- **Set task**:
Reproduce the stretch of entries from the line containing "Task: Click the 0.8566 support level label" through the line containing "[x=906, y=195]", keeping every line precisely as it appears.

— BEGIN Data to process —

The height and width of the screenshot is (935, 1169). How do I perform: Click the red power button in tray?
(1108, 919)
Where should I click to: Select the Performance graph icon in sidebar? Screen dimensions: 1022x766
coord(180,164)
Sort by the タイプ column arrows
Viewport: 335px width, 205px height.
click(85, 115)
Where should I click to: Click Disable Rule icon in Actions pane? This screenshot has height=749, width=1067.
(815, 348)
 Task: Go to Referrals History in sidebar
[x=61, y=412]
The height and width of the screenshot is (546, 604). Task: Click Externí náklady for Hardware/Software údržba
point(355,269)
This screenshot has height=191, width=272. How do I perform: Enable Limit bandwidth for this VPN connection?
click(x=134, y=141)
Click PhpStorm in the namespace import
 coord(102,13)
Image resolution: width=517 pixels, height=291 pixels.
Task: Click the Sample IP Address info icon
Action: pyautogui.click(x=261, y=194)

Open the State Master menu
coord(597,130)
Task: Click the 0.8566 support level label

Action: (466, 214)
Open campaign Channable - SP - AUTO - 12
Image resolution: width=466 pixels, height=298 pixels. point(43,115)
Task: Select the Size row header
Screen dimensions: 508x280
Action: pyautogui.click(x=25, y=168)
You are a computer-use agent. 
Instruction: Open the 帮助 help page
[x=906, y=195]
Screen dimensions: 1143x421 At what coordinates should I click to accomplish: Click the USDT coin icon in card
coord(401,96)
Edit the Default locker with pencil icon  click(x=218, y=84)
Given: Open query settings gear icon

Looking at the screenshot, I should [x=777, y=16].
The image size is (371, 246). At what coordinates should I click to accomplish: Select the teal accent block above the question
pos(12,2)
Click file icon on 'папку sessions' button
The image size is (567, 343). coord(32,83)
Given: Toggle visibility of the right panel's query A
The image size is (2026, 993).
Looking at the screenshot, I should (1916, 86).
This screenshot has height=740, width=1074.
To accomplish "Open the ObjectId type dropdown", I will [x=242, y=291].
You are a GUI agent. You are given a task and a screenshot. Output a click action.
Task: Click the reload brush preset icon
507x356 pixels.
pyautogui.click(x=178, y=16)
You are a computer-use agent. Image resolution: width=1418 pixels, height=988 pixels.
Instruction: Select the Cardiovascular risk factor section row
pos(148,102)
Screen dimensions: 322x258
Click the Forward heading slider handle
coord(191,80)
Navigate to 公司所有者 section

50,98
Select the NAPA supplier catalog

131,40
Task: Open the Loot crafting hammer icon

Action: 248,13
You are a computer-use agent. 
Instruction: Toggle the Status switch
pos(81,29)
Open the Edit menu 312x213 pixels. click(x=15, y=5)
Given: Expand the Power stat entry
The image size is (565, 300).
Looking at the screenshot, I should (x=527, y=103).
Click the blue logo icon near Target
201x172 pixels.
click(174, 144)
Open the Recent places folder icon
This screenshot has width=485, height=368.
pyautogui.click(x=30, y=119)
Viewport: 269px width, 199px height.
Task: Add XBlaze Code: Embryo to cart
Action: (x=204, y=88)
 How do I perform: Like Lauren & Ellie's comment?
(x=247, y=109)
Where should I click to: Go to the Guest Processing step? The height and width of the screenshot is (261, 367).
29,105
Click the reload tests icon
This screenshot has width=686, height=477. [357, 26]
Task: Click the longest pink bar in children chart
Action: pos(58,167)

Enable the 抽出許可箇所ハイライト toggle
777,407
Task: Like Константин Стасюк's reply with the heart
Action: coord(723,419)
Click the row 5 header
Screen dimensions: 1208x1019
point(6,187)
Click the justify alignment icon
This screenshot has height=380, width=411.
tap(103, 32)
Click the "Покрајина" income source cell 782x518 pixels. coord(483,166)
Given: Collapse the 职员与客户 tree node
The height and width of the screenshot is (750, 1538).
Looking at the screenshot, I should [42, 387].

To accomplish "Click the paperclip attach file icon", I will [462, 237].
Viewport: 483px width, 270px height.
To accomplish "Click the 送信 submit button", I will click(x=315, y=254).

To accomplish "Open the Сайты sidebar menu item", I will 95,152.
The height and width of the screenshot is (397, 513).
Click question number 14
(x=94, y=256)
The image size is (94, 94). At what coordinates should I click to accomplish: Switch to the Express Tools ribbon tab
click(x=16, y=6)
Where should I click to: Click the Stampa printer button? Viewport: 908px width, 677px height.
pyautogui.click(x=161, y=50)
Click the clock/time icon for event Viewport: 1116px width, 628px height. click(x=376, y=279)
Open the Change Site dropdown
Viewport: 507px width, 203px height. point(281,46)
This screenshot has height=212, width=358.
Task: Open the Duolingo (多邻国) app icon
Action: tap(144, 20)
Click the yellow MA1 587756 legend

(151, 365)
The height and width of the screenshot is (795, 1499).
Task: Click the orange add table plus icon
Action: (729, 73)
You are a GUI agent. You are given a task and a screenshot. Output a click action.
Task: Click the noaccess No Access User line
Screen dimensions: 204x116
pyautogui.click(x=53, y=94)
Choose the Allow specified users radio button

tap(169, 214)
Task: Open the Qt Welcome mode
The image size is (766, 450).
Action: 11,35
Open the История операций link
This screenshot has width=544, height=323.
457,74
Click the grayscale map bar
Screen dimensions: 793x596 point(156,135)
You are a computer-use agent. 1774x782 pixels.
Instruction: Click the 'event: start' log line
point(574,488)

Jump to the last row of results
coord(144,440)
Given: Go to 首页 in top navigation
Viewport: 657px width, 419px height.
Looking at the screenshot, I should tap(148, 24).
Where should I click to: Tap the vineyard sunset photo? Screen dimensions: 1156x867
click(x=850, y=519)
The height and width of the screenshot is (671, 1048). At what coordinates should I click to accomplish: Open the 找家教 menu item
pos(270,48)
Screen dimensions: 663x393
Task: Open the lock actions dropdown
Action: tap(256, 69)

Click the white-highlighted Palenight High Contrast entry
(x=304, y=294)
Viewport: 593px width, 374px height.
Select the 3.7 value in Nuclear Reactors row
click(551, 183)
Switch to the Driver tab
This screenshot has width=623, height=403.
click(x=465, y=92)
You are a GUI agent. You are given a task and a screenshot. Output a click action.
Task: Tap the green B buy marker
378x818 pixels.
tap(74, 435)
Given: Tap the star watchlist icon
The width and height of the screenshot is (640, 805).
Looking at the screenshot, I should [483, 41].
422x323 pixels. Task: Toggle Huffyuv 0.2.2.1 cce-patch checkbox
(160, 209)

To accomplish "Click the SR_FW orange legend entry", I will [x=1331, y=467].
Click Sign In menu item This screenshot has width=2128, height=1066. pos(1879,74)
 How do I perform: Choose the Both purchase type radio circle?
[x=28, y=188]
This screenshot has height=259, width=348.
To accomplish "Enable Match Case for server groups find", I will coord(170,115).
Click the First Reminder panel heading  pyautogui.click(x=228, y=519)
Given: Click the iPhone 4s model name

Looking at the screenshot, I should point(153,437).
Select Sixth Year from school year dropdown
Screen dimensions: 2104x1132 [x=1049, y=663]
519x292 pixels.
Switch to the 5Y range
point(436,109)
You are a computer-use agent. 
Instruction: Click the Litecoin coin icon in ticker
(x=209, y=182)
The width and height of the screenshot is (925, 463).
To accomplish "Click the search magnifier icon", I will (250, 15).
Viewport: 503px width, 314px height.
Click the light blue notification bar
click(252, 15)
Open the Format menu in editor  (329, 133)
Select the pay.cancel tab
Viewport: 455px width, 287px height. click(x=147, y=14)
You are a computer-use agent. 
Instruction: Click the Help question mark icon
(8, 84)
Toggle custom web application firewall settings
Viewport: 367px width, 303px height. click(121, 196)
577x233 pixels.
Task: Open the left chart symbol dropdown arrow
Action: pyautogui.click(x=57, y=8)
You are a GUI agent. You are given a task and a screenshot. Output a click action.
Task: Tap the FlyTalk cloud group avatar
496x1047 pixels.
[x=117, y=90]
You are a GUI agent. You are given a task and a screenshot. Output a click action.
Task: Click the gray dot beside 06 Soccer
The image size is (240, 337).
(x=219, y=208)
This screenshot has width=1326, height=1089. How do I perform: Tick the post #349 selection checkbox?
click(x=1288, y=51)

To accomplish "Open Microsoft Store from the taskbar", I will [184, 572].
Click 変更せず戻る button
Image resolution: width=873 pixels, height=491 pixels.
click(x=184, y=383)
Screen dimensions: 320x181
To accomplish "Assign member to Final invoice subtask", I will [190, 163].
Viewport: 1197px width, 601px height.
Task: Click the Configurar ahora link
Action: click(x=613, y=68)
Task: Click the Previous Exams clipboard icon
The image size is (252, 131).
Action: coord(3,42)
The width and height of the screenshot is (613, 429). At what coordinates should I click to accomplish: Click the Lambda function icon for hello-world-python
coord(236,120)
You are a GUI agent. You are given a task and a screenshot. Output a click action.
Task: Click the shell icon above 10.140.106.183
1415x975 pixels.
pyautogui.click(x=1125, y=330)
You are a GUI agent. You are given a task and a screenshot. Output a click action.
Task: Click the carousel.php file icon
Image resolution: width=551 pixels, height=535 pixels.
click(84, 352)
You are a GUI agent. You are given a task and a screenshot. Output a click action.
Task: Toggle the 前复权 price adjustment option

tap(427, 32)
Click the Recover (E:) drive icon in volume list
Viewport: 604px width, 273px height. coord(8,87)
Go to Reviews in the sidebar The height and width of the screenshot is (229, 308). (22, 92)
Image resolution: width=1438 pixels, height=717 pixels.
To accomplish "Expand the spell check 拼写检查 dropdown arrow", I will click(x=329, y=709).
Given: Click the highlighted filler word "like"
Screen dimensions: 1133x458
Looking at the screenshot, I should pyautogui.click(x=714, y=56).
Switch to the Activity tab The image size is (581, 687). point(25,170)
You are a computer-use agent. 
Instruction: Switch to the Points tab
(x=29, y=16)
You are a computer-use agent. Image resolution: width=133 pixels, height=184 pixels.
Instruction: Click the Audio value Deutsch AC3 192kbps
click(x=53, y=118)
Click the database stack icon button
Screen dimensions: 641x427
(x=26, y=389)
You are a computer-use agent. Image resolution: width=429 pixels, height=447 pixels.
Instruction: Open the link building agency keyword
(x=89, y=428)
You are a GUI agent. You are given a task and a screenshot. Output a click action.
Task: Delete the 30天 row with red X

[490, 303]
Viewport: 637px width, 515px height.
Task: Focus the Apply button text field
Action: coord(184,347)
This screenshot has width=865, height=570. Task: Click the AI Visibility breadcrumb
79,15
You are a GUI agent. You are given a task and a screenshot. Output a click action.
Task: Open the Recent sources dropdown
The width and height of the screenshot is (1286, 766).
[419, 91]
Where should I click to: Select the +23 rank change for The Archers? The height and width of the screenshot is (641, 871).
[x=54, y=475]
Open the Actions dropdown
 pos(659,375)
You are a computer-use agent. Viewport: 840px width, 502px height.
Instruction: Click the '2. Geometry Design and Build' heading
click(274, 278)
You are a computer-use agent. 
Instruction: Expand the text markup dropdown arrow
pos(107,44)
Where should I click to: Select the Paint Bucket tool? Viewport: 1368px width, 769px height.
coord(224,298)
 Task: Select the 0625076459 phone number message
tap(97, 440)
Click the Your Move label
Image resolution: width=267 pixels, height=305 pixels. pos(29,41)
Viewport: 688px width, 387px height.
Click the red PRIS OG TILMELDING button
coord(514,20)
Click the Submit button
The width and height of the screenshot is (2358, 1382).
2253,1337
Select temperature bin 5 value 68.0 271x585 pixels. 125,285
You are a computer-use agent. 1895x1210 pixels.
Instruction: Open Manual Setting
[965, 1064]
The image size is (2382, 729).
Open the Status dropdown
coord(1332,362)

— END Data to process —

- **Task answer**:
Task: Click the 0.8566 support level label

Action: (466, 214)
Open campaign Channable - SP - AUTO - 12
Image resolution: width=466 pixels, height=298 pixels. point(43,115)
Task: Select the Size row header
Screen dimensions: 508x280
Action: pyautogui.click(x=25, y=168)
You are a computer-use agent. 
Instruction: Open the 帮助 help page
[x=906, y=195]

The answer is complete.